- Born: November 13, 1876 Athol, Massachusetts
- Died: September 4, 1962 (aged 85) Pippa Passes, Kentucky
- Education: Chauncey Hall Radcliffe College
- Occupations: Social reformer, journalist, educator
- Spouse: Arthur Lloyd
- Parent(s): William E. Geddes Ella (Ainsworth) Geddes

= Alice Spencer Geddes Lloyd =

American social reformer (1876–1962)

Alice Spencer Geddes Lloyd (November 13, 1876 – September 4, 1962) was an American social reformer who founded Alice Lloyd College in Pippa Passes, Kentucky. She worked as a writer, editor, and educator. She supported women's suffrage and was a freethinker.

==Biography==

Little is known about Alice Spencer Geddes' early life as per her own design; the author and educator was known to reject any questions on the subject leaving it shrouded in mystery. Alice Spencer Geddes was born in Athol, Massachusetts, on November 13, 1876, to parents William E. Geddes and Ella Mary Bowker Geddes. The family would end up moving to Boston not five years later, where they would stay until Alice Geddes would move to New Hampshire in 1914. She would later study at Radcliffe College dropping out twice; the first in 1896 and the second in 1900. In 1898 Alice would begin working as a journalist for the Cambridge Chronicle, publishing a supplement to the newspaper titled Woman's Column, the first of which would be included in the November 26, 1898 edition. The article would receive such positive response from both readers and the editors alike that the Woman's Column would become a permanent supplemental section in the newspaper titled The Woman's Chronicle, curating content made by women and for women.

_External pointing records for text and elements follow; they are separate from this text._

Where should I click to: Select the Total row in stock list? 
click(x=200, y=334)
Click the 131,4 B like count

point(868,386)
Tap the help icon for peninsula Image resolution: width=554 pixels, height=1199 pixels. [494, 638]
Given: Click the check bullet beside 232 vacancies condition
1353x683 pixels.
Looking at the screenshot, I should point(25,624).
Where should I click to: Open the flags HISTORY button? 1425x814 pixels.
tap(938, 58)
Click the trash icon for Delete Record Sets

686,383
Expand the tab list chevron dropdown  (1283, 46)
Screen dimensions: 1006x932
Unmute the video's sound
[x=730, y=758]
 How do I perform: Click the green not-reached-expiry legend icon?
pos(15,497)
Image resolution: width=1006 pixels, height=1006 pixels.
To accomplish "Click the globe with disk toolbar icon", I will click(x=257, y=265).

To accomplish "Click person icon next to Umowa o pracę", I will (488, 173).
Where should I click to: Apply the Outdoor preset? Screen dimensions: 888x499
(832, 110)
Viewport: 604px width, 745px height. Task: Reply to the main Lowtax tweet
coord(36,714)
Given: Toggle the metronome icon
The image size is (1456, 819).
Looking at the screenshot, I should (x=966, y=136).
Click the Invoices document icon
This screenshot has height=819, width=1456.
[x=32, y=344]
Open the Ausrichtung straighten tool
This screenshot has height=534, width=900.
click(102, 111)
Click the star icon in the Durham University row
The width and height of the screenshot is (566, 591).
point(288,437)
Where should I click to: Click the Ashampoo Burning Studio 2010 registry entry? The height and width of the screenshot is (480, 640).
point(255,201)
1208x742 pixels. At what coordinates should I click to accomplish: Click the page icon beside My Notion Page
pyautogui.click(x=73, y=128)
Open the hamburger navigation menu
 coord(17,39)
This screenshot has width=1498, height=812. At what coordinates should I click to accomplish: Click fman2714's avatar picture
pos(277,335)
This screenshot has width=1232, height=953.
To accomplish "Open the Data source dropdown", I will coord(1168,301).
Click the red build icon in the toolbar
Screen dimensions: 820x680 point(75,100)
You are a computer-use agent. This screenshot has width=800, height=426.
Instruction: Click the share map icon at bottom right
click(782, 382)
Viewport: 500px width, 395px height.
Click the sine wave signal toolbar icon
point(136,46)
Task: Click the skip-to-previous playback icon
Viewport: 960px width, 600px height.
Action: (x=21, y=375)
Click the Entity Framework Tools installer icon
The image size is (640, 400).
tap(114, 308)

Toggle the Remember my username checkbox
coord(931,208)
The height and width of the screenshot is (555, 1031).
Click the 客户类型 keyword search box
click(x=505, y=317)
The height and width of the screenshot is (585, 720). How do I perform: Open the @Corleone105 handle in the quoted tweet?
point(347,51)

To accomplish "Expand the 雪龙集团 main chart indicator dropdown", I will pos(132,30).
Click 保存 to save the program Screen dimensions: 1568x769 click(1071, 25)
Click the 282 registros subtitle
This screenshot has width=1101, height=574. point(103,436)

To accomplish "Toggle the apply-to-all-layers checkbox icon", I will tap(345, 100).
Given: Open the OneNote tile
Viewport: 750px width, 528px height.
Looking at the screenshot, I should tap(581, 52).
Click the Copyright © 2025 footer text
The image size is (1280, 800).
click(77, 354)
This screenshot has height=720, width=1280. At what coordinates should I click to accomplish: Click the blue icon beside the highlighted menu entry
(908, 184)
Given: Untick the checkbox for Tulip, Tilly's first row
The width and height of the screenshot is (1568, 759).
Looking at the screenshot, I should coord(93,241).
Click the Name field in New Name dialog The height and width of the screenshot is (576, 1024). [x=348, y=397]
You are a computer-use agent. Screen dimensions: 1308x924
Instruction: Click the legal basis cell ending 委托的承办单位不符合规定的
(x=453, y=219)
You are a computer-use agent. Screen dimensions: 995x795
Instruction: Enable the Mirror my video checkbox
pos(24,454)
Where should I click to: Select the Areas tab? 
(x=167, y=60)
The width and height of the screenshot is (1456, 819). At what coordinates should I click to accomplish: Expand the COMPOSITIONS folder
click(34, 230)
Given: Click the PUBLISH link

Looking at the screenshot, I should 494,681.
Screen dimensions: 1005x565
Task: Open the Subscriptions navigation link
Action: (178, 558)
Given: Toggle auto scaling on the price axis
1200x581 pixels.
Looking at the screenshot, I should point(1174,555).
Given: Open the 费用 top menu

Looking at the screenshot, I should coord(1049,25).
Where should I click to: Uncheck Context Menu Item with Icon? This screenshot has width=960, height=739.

In 1903 she purchased the publication The Cambridge Press, partnering with two friends to give the publication a drastic update and aggressively marketing it to provide a "frank and free criticism" of events of local interest. Acting as both publisher and editor The Cambridge Press would be known as the first publication in America to feature an all-female staff, though ultimately it would be permanently suspended by June 1904. It would be during this time that she would meet Andrew Lloyd, the then advertising manager of The Cambridge Press, and the pair would later marry on February 16, 1914. The couple, in addition to Ella Geddes, would spend a brief time living in New Hampshire where they were active in their community and frequently in the news for their good deeds. During this period, Alice Geddes Lloyd would devote a portion of her time to the children of their community, improving their education by offering free readings and starting a free library at her home. This marked the beginning of her social activism, and highlighted her dedication to improving the lives of the children and impoverished individuals in her town of Gilmanton, as well as providing an example of the enduring criticism that she would face as an outside do-gooder.

Conflicts with the citizens and local leadership in Gilmanton influenced the decision of the Lloyds to move and by the fall of 1915 they had moved to Ivis, Knott County, Kentucky, with the goal of improving social and economic conditions. Their initial work involved provision of health care, educational services, and agricultural improvements to the Appalachian region, funded by donations from East Coast states. In 1917 Alice Lloyd and her mother moved to Caney Creek, where she had been offered land for a school. She separated from her husband in 1918 and remained in Knott County. She named her Caney Creek home "Pippa Passes" after a poem by Robert Browning and in honor of donors from the New England Browning Society.

Together with June Buchanan, a native of Syracuse, New York, who joined her in Kentucky in 1919, Lloyd founded 100 elementary schools throughout eastern Kentucky and opened Caney Junior College in 1923. The college offered a free education to mountain youth, who were required to promise to remain in the region or return after completing their education. There was a long waiting list for admission. Lloyd imposed strict rules on the students, including no jewelry, cosmetics, slang, or high-heeled shoes for girls and no tobacco, gambling, liquor, guns or "unauthorized meetings with the opposite sex" for boys.

Both Lloyd and Buchanan worked without pay at both education and fund-raising. Lloyd is said to have raised some $2.5 million for the college, mainly by typing and mailing fund-raising appeals. On December 7, 1955, Lloyd appeared on the This Is Your Life television show, whose host Ralph Edwards made a direct fund-raising plea on her school's behalf. In 1997, the college's director of marketing and communications at the time, Stephen Reed, told a journalist, "We've still got people on our mailing and donor list who saw the show."

Lloyd served the college until her death on September 4, 1962. After her death, the college was renamed in her honor. Miss Buchanan served at Alice Lloyd College until 1988, when she died at the age of 100, having lived to see the 1984 opening of the June Buchanan School, a K-12 school on the Alice Lloyd College campus named in her honor. A statue of Lloyd was dedicated on October 10, 2009, during a ceremony at the college.

In 2013 Alice Spencer Geddes Lloyd was resurrected by the Kentucky Humanities Council's Kentucky Chautauqua program, an educational dramatization centered around Kentuckians who have made valuable contributions.